[Items listed in a dataset]
## Begin

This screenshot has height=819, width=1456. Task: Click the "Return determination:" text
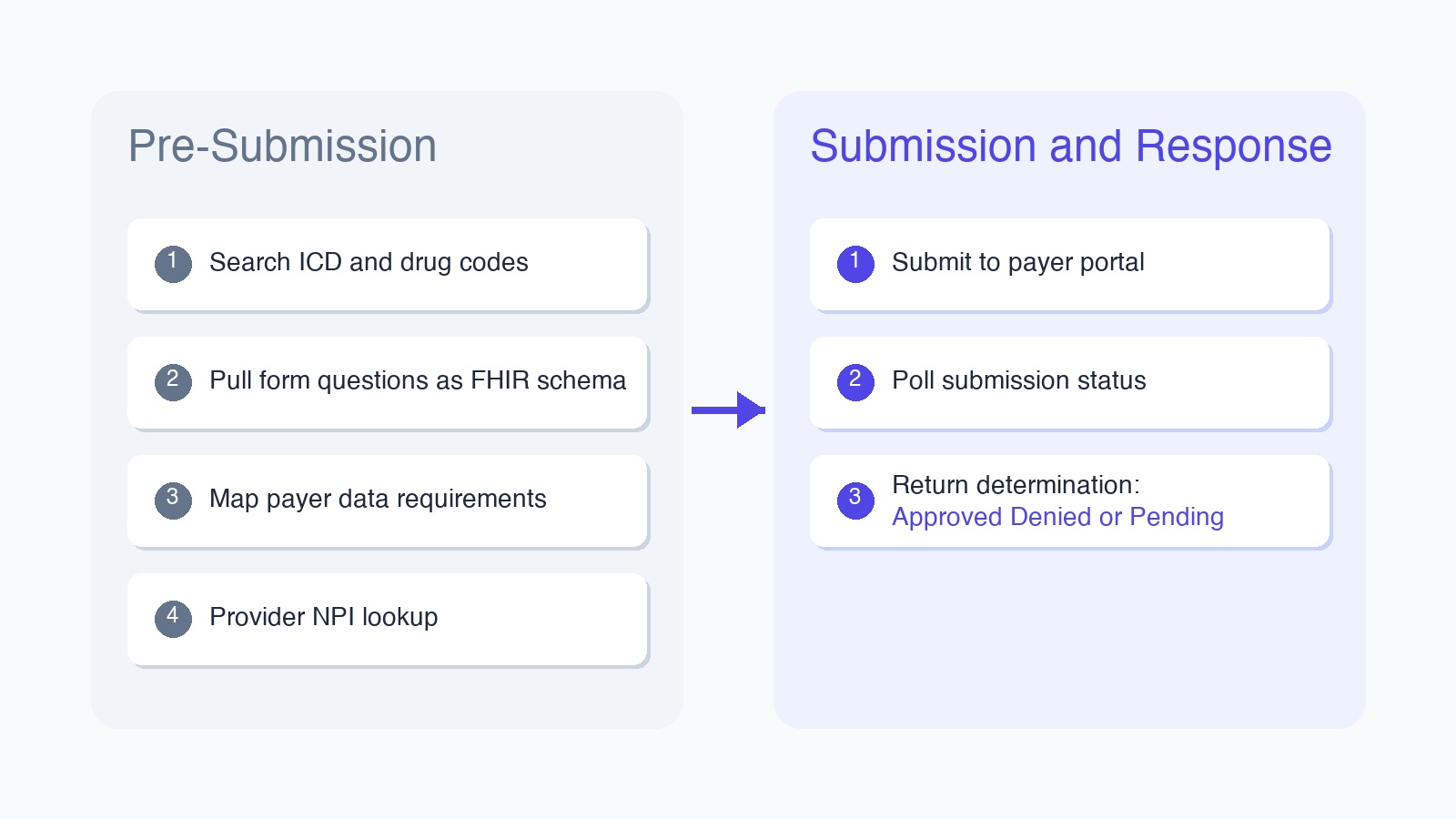click(x=1016, y=485)
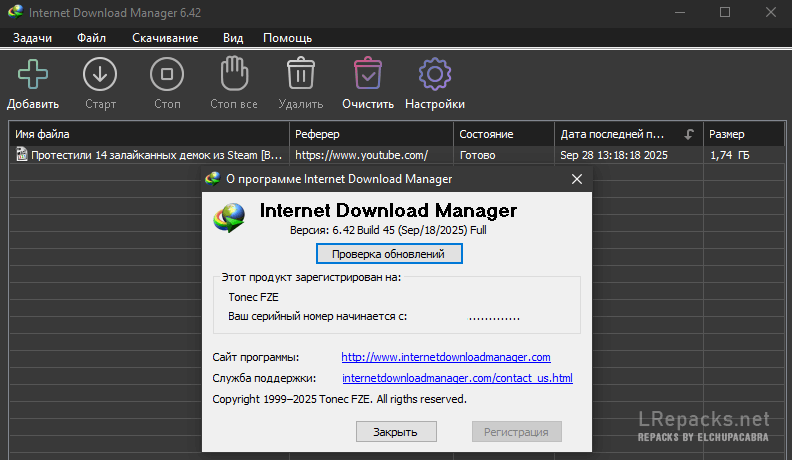Image resolution: width=792 pixels, height=460 pixels.
Task: Expand the Вид menu
Action: click(233, 38)
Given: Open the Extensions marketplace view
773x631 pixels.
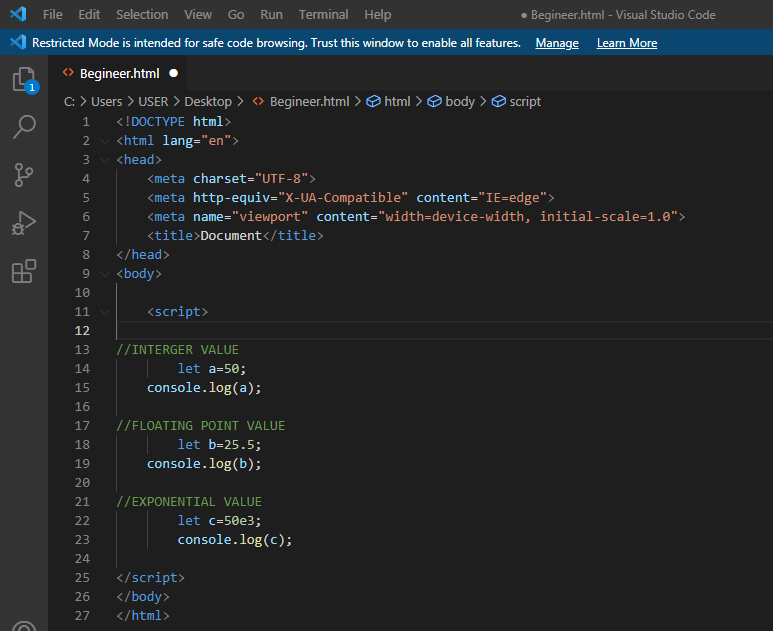Looking at the screenshot, I should [24, 271].
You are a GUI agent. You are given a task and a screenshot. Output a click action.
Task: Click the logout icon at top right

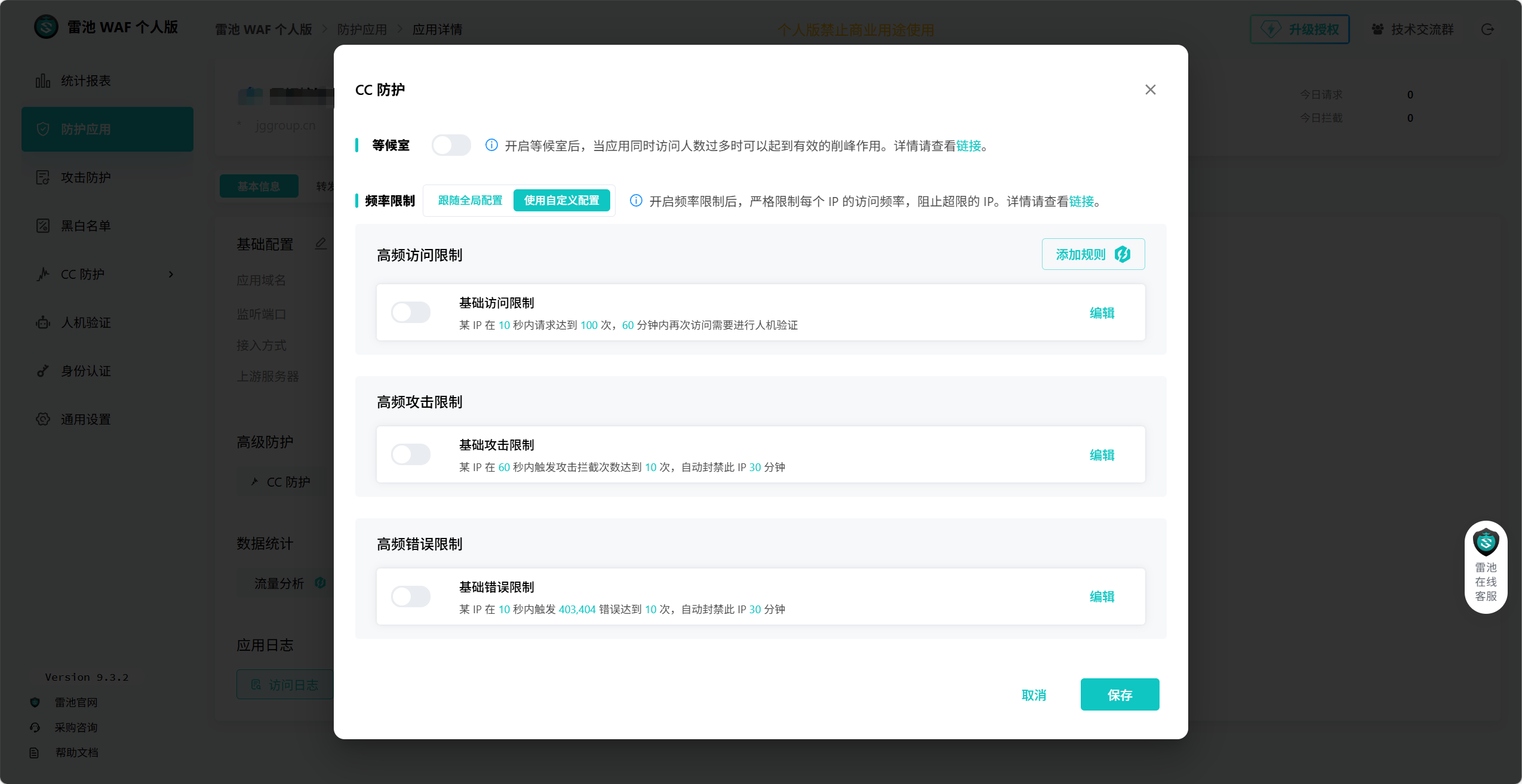click(x=1487, y=29)
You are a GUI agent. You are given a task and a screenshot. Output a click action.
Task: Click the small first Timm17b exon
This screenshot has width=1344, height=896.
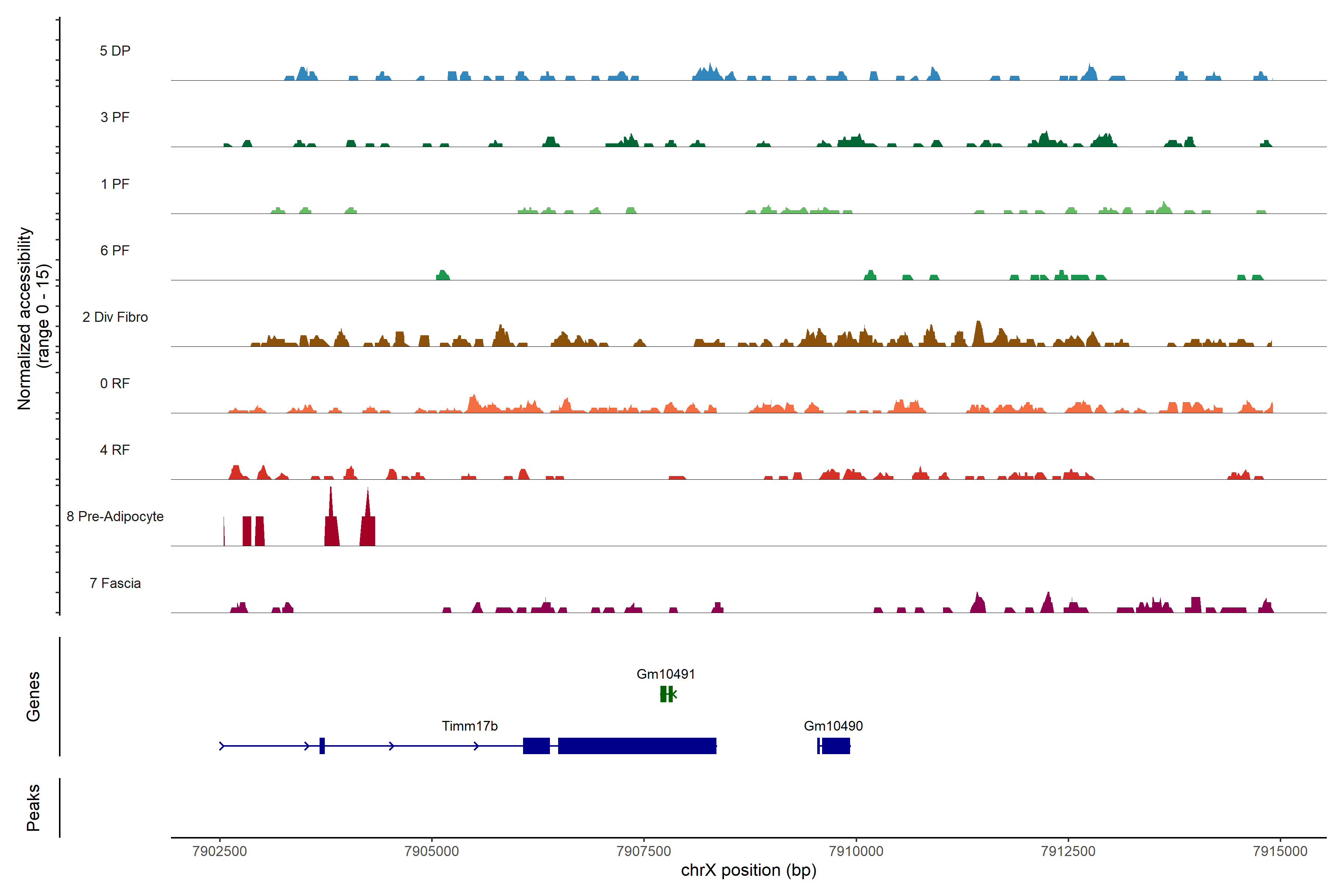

## End

Exercise details: Could you rewrite the records above as a Markdown table with the columns "Row" and "Line", one numbered row per line, skipping blank lines and leaving the pictures out?

Full output:
| Row | Line |
|---|---|
| 1 | This screenshot has height=819, width=1456. Task: Click the "Return determination:" text |
| 2 | click(x=1016, y=485) |
| 3 | Image resolution: width=792 pixels, height=460 pixels. |
| 4 | Task: Expand the Вид menu |
| 5 | Action: click(233, 38) |
| 6 | Given: Open the Extensions marketplace view |
| 7 | 773x631 pixels. |
| 8 | Looking at the screenshot, I should [24, 271]. |
| 9 | You are a GUI agent. You are given a task and a screenshot. Output a click action. |
| 10 | Task: Click the logout icon at top right |
| 11 | click(x=1487, y=29) |
| 12 | You are a GUI agent. You are given a task and a screenshot. Output a click action. |
| 13 | Task: Click the small first Timm17b exon |
| 14 | This screenshot has width=1344, height=896. |